# PROBLEM DESCRIPTION:
Only the lines below, from the one with "The height and width of the screenshot is (327, 650)." through the one with "Select the コンテンツ", are to be written out, exactly.

# DATA TO USE:

========================================================================

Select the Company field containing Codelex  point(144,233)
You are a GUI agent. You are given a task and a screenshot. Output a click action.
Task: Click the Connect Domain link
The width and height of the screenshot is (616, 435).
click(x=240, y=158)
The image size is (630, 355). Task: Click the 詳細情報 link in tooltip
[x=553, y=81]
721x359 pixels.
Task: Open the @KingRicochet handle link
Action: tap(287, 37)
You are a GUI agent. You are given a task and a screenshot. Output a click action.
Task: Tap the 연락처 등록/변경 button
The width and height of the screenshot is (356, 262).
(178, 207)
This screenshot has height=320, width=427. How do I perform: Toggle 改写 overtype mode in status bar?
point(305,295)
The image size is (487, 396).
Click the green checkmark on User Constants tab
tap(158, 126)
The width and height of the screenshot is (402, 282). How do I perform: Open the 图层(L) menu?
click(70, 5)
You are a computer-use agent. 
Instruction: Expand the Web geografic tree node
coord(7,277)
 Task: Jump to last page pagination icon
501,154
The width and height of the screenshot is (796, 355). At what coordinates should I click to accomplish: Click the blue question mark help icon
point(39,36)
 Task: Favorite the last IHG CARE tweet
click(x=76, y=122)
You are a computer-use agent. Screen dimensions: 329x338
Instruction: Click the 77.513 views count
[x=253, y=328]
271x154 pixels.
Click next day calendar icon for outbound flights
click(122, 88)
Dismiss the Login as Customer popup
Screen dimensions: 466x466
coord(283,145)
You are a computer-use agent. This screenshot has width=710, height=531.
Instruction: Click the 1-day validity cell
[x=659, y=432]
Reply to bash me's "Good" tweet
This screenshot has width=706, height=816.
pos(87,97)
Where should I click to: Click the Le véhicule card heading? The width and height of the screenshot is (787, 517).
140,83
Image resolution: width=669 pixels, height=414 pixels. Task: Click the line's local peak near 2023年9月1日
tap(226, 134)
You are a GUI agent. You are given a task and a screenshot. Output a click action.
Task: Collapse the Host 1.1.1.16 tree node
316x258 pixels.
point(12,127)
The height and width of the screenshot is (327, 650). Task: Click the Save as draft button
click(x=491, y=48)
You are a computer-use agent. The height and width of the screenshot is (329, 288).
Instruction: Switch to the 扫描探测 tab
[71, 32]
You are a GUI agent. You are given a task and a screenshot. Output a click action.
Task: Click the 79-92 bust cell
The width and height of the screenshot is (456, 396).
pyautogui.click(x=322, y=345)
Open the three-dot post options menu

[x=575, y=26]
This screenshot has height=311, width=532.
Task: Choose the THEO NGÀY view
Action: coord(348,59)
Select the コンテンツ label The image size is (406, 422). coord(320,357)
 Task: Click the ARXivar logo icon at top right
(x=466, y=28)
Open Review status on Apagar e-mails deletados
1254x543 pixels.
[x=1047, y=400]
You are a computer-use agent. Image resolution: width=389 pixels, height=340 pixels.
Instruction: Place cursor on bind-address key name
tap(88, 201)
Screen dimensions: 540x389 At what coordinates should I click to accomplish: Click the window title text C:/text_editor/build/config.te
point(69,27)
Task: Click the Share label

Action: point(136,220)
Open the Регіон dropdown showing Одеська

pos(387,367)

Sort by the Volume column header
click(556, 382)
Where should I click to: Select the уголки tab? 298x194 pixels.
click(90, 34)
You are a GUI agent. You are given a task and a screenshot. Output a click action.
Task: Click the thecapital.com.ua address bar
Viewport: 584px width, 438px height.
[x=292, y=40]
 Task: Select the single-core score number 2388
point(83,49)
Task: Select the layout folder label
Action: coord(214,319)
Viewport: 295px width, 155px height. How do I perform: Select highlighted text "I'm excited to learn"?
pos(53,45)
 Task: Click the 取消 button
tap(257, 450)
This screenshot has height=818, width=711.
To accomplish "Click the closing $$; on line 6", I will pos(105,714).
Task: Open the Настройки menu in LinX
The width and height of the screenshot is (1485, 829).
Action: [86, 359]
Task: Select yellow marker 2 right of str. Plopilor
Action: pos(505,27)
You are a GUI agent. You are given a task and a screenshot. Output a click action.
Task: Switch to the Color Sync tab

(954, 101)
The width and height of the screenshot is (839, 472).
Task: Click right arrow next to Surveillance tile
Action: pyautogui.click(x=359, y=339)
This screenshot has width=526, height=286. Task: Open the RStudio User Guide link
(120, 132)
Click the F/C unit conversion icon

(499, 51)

========================================================================

# THE COMPLETED TASK:
The height and width of the screenshot is (327, 650). Task: Click the Save as draft button
click(x=491, y=48)
You are a computer-use agent. The height and width of the screenshot is (329, 288).
Instruction: Switch to the 扫描探测 tab
[71, 32]
You are a GUI agent. You are given a task and a screenshot. Output a click action.
Task: Click the 79-92 bust cell
The width and height of the screenshot is (456, 396).
pyautogui.click(x=322, y=345)
Open the three-dot post options menu

[x=575, y=26]
This screenshot has height=311, width=532.
Task: Choose the THEO NGÀY view
Action: coord(348,59)
Select the コンテンツ label The image size is (406, 422). coord(320,357)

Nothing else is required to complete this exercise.